City officials are working with a team of TV producer-developers who plan to use Olney as the setting for a “Fixer Upper”-style documentary series about renewing rural towns that would air on a major streaming channel later this year or in early 2024.

“Each season, follow along as we spark revival in these historic Texas towns,” the show’s description says. “We will work with local leadership to learn the biggest issues facing their communities. After that, it’s time to get our hands dirty, working together to create lasting solutions to solve the biggest problems facing small-town Texas.”

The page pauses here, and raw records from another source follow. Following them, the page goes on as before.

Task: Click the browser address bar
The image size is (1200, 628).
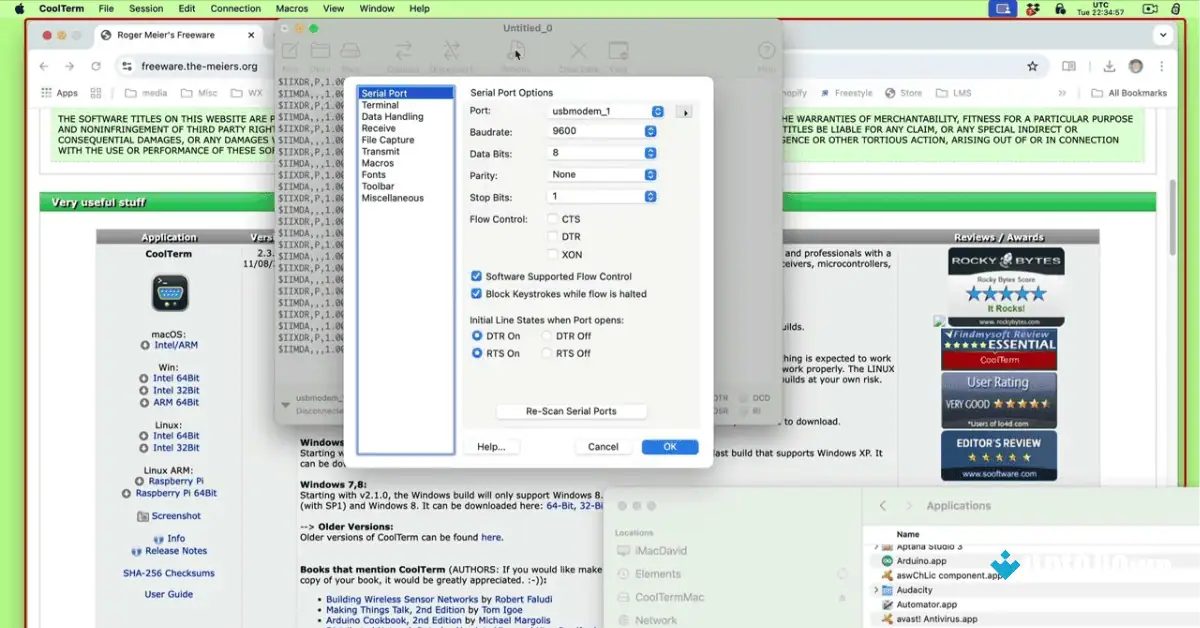Action: tap(200, 66)
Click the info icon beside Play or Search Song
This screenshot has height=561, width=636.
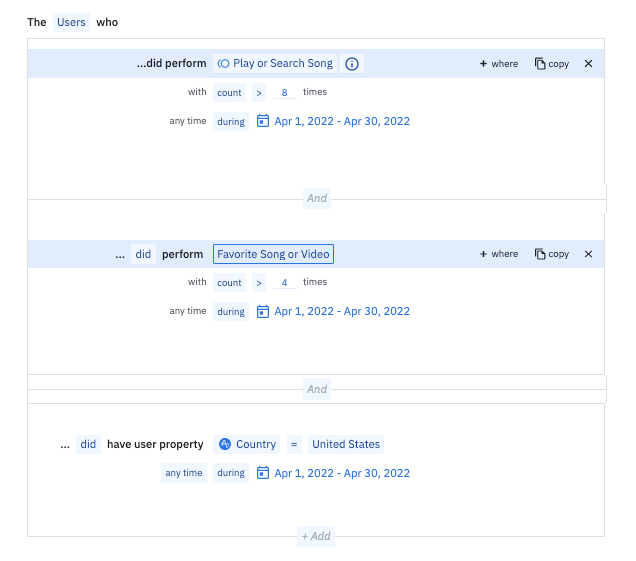click(x=352, y=64)
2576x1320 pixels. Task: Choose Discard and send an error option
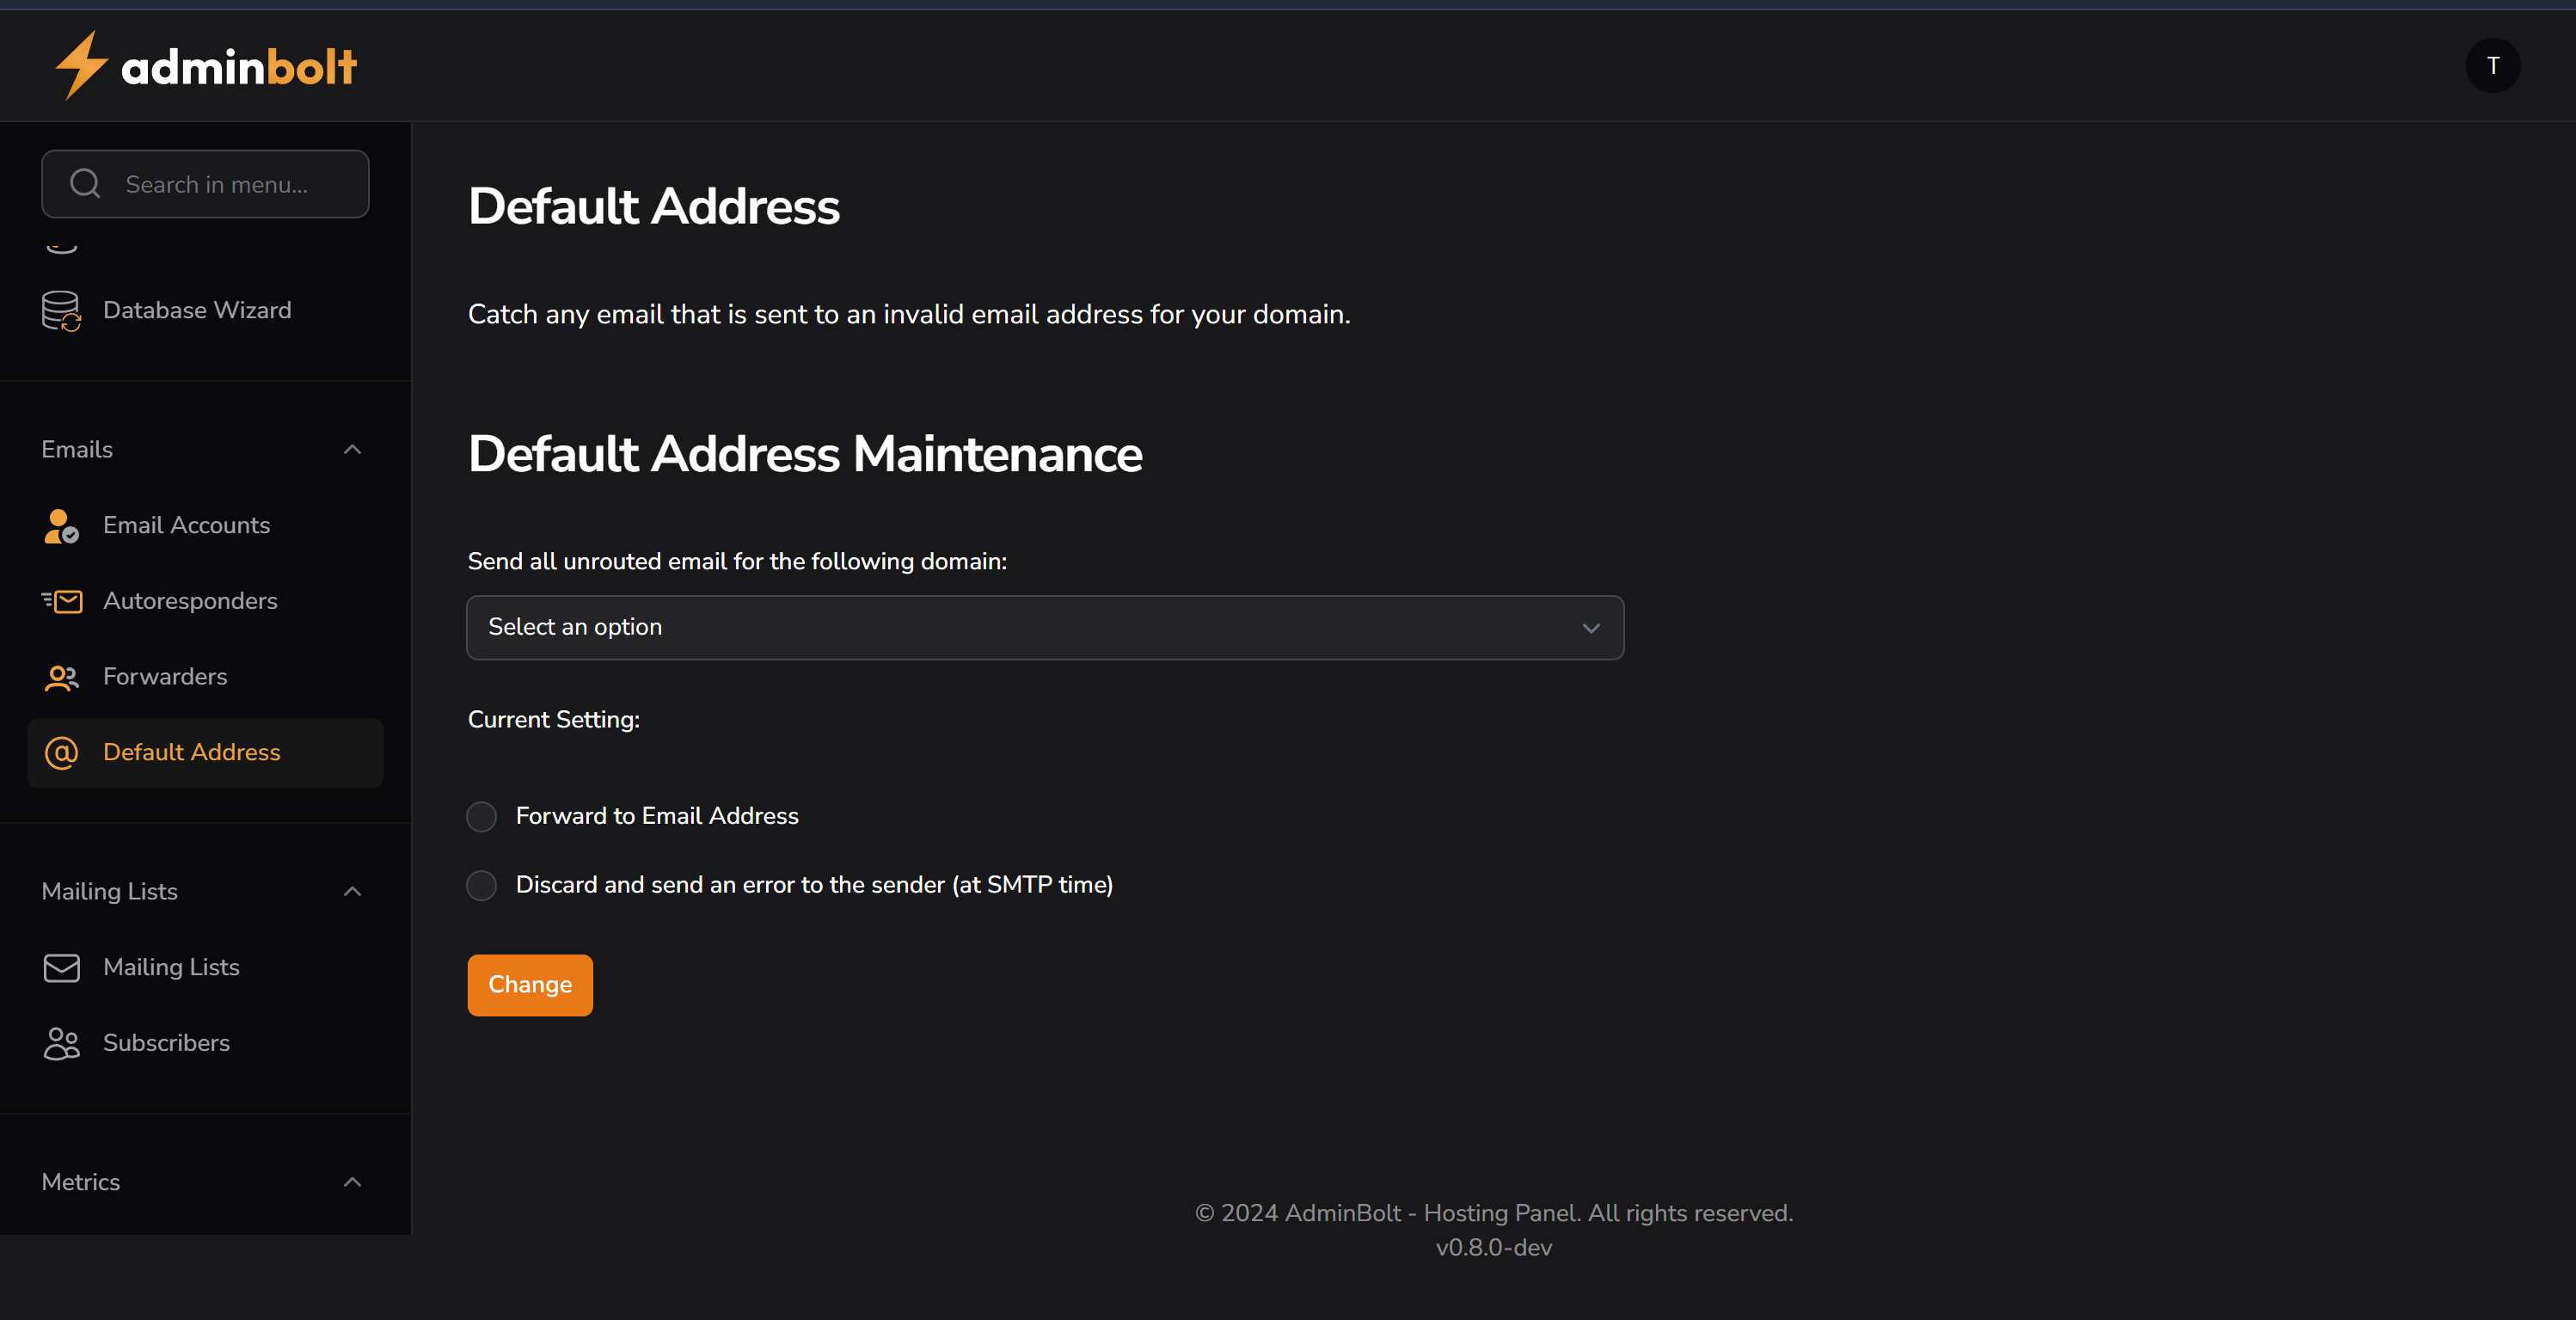(x=481, y=885)
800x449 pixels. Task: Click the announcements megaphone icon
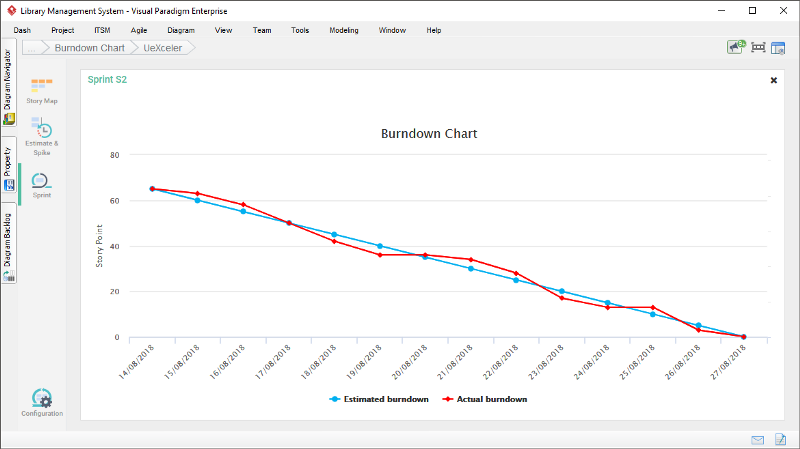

Producer Lance Groves and his brother Corey Groves initially wanted to shoot the show in their native Possum Kingdom, until a chance meeting at the Young County Courthouse in December between Lance Groves and Judge Win Graham pointed them to Olney. The Groves’ cousin, Russell Wayne Groves, who produced the 2022 Netflix documentary “Facing Nolan,” also helped devel- op the project.

Judge Graham pointed out that the City of Olney has about 20 foreclosed lots that it was willing to sell cheaply to buyers who would build homes within a year of purchase. Judge Graham introduced the Groves to Olney Mayor Rue Rogers and Mayor Pro Tem Tom Parker last month.

“Win brought them over to Olney and said, ‘This is where you need to do it,’” Mayor Rogers said. “The need for housing is one of our biggest needs and so after having lunch and discussing it more in detail … Tom took them around and showed them some of the lots.”

Lance Groves, whose family has operated the mechanical contracting company Groves PK at Possum Kingdom since 1966, said he and his brother plan to shoot in towns all over Texas, adding “it sure is a nice feeling to be starting in our own backyard.”

“I can say that if not for Young County Judge Win Graham getting us in front of Tom Parker and Rue Rogers, we would have missed the opportunity to highlight such a deserving town,” he said. “Young County is better because of those three guys. We look forward to the work we will be doing in all the towns to be featured in this series.”

Mr. Groves said filming and construction are set to begin by late spring and will focus on vacant lots on city blocks north of Main Street. The series will be called “Rural Route Revival” and will focus on the brothers’ bet on revitalizing small-town Texas rather than adding to the Metroplex’s sprawl, he said.

“Just as it looks like small-town Texas might be forever forgotten, 90 miles west of the Dallas toll roads along the east banks of Possum Kingdom Lake is a group with a different development play in mind,” he said.

“It’s a dark-horse bet on blue-collar communities.”